Excerpt to read →
• • • • • • •
Mid-Week Update (11:30am, 4/15/15)

— Written By

Dear Growers, Agents, Agronomists and Others:

First, I just wish to acknowledge all the fine input we have received from growers, specialists, agents and agronomists for this season’s Strawberry Weather Advisories. Just yesterday morning I had heard from several growers who commented on how concentrated the 2015 crop appears to be. My belief is that this very well could be another “fast and furious season.” It should be very interesting to see in the next week, or so, whether you are seeing any newly emerged flowers on Camarosa and Chandler? My experience has been that when we have a somewhat cooler early April, we get a nice later flush of flowers (to help extend the season).

Runners?

I did hear from a grower in Burgaw who is growing Albion this season, and he commented yesterday on all the runners he is seeing.  I think we have to be a little careful about drawing any conclusions about what may be causing Albion to runner at this stage (and, I am planning a site visit to Burgaw in first week in May to take a closer look), but when we hear of early runners in short day varieties, like Camarosa, it could be an indicator of just how tough this past winter was! A farmer in Faison is seeing runners, and he commented that he thought it was related to the freeze in Feb.
• • • • • • •
Exercise requirements →
• 1. According to the strawberry advisory, to what did the farmer in Faison attribute the runners he was seeing?
• 2. Resume the strawberry advisory after its final sentence and write the next part.

Source data →
• • • • • • •
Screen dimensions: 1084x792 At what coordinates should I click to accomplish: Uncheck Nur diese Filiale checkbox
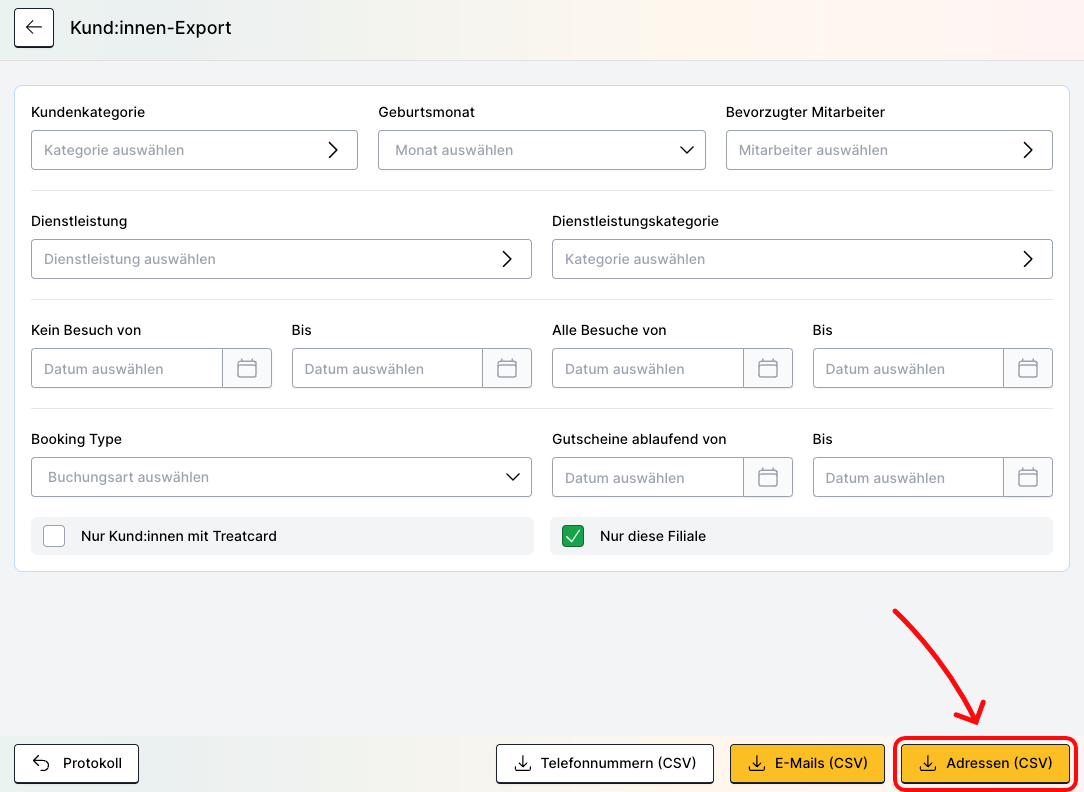click(573, 536)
• • • • • • •
Answers to the exercises →
• 1. He thought they were related to the freeze in February.

• 2.
I also heard from an agronomist today:

Barclay,

Seeing runners in strawberry fields. What do you think this means?

Reply – it (the runners) are a response to a “stress” on the plant that either cuts short normal floral development in the fall, or early spring. Or, there may be an extreme cold or heat event, or events, that help explain why the plant is going vegetative (when it is suppose to be reproductive).

If you are seeing some abnormally early runners, I would appreciate a photo of the plants, and some added information would help!

  • Name of variety (ies)?
  • Plant type(s)? plug, cutoff, fresh dug
  • Planting date(s)? Sometimes, delayed plantings and resultant smaller plants, are especially often very prone to runners after a colder than normal fall/winter
  • Row cover management program?
    • Fall season? Did the grower leave covers on in late Nov and Dec when the covers should have been OFF? By leaving covers on in late fall, early winter, to reduce plant cold hardiness, and these plants are definitely more susceptible to winter freeze injury (and later runnering)
    • Row cover practice in Jan and Feb?
    • Outcome of hard freeze (black frost) on Palm Sunday?

My lead hypothesis is that arctic clippers in Jan and Feb lightened the crop up enough to cause some early runners. It will be interesting to hear from any growers who had some non-covered plants during these arctic clippers, and what they may look like now as far as runnering?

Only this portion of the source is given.